Practical Application for Software Engineering: UML Deployment Diagram

Instructor: Scott Tuning

Scott has been a faculty member in higher education for over 10 years. He holds an MBA in Management, an MA in counseling, and an M.Div. in Academic Biblical Studies.

UML deployment diagrams are excellent tools for documenting the relationships between software and hardware. Their uniquely helpful characteristic is the ability to depict a topography of technology used in a system.

Applications for UML Deployment Diagrams

UML deployment diagrams are useful for understanding the relationships between hardware (nodes), software (components), and the products of the software (artifacts). They also show which pieces rely on something else (dependencies), the way input is provided to the system (interface), and nodes that exist inside other nodes (stereotypes). Let's apply this to a hypothetical scenario to see how it all works together.

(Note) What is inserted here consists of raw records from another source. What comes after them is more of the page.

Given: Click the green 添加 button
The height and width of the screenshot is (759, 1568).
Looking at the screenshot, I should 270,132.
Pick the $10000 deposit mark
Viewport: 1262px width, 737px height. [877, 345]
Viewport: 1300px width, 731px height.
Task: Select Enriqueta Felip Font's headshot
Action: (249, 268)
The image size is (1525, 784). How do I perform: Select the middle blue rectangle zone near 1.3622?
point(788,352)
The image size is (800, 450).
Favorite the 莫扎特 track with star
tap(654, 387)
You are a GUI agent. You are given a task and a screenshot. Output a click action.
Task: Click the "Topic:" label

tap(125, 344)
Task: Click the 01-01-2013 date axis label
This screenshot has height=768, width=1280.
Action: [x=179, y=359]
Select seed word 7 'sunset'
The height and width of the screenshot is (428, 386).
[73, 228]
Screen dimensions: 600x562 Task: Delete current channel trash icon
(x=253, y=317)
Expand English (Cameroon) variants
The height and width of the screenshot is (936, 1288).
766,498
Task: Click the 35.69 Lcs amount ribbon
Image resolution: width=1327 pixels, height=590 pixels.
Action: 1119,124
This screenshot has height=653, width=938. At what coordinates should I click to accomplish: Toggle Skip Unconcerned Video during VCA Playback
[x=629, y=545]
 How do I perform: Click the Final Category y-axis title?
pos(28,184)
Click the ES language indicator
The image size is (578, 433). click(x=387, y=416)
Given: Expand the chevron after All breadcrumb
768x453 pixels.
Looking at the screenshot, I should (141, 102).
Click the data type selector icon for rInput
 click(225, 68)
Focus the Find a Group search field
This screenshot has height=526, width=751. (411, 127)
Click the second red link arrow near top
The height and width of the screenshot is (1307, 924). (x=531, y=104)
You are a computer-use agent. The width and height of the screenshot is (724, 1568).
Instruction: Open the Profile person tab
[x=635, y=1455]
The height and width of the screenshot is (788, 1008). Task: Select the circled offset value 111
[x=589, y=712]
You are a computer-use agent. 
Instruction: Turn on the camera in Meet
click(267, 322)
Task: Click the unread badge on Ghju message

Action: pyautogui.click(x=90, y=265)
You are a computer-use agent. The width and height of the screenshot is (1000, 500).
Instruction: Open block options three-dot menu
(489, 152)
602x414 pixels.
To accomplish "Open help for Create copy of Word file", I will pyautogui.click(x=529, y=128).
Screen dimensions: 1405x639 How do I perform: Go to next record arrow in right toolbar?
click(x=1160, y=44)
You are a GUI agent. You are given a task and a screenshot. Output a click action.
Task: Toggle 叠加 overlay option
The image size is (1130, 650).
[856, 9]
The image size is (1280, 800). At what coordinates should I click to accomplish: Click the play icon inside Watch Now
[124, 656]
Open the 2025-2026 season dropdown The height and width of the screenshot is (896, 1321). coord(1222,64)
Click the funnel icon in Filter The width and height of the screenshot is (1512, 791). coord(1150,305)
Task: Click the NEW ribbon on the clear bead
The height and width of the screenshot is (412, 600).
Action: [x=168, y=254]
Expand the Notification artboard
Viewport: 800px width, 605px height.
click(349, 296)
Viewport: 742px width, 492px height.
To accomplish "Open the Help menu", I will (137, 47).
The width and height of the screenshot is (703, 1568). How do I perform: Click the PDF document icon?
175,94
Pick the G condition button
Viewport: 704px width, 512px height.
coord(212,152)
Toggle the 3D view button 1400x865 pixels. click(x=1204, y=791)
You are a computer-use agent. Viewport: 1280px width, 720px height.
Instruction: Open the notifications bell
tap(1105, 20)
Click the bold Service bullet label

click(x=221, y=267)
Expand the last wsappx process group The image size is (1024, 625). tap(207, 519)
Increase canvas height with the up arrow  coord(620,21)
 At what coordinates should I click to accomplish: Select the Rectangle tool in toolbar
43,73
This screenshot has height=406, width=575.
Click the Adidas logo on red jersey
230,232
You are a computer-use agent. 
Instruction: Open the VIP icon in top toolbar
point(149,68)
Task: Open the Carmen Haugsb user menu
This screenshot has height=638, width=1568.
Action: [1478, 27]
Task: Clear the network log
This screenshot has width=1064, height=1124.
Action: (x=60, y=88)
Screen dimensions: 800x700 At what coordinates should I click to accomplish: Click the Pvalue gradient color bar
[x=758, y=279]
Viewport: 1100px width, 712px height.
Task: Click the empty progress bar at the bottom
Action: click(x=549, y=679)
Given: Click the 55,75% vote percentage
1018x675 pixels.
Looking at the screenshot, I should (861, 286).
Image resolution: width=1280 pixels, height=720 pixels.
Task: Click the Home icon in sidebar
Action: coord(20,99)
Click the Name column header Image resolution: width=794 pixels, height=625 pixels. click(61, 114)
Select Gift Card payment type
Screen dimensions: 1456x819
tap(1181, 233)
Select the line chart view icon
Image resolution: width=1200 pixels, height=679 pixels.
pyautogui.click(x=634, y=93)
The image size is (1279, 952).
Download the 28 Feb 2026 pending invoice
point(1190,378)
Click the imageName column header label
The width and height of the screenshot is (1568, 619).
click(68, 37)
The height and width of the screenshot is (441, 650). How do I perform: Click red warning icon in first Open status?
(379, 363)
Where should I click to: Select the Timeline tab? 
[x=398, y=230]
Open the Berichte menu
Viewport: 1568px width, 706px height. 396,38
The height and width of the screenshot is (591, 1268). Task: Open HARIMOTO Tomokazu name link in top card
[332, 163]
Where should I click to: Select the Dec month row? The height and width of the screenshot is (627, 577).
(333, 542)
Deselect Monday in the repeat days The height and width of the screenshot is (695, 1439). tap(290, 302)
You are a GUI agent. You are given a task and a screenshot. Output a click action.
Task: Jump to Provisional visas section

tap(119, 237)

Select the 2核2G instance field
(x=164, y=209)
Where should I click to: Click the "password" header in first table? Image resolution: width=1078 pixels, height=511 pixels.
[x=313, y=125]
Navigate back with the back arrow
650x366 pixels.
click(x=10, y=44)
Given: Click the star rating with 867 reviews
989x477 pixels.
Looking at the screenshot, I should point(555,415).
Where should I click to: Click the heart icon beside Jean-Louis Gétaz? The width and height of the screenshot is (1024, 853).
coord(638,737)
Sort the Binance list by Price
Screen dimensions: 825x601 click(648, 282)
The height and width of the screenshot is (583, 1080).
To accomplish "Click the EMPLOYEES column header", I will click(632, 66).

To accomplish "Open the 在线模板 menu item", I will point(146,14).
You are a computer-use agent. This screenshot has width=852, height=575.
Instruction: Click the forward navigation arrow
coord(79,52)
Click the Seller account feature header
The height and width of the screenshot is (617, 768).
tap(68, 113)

SmartHome Automation Systems

Chris, the owner of a security supply store, has been getting a lot of inquiries lately. His customers want to know if he offers a fully-automated residential management system that manages things like utilities, security, and lighting.

After telling his customers ''no'' for a few weeks, he's still getting calls. Feeling like he's missing an opportunity, Chris decides to create a solution that he can offer to his customers. He is considering calling it the ''SmartHome'' system. To explore this idea, Chris begins building a UML deployment diagram. Let's follow Chris through the steps of the diagramming process.

Step 1: The Rough Sketch

Since ideas hit him just about any time, day or night, Chris decides to jot down his ideas on a piece of paper. As he comes across more data, or more ideas, he continues to outline and refine his handwritten notes. When he has enough information to build his formal UML deployment diagram, his rough sketch looks something like this:


The rough sketch Chris wrote out on paper looks like this.
UML Deployment Diagram 1


Step 2: Nodes and Stereotypes

The first part of Chris' diagram contains the nodes and stereotypes. His nodes include:

  1. A web server (to host the customer web portal)
  2. A residential control unit (stereotype) that that houses a database (node), user control software (artifact), and a touch screen (interface) for human input

The diagram now looks like this:


All the nodes for the system are now in the diagram. The control unit is a stereotype because it holds within itself another node.
Nodes and Stereotypes

Step 3: Artifacts and Devices

Chris is off to a great start, but he still doesn't have his artifacts and interfaces on the diagram yet. To get these important relationships down on paper, he adds:

  1. External nodes and artifacts (the XYZ Energy servers)
  2. SmartHome compatible devices (the water heater, air conditioner, furnace, and lighting system)
  3. The customer web portal
  4. The scripts or programs that will run the home's interior and exterior lighting

Chris' now nearly-completed diagram resembles this:


Chris has now added components, artifacts, and interfaces to his diagram.
Artifacts and components


Step 4: Communication

The only deployment diagram feature that remains undocumented is the communication protocols that will share information across the the nodes in Chris' system. This portion of a deployment diagram is particularly important because all of Chris' nodes need to communicate with each other, but they don't all speak the same language.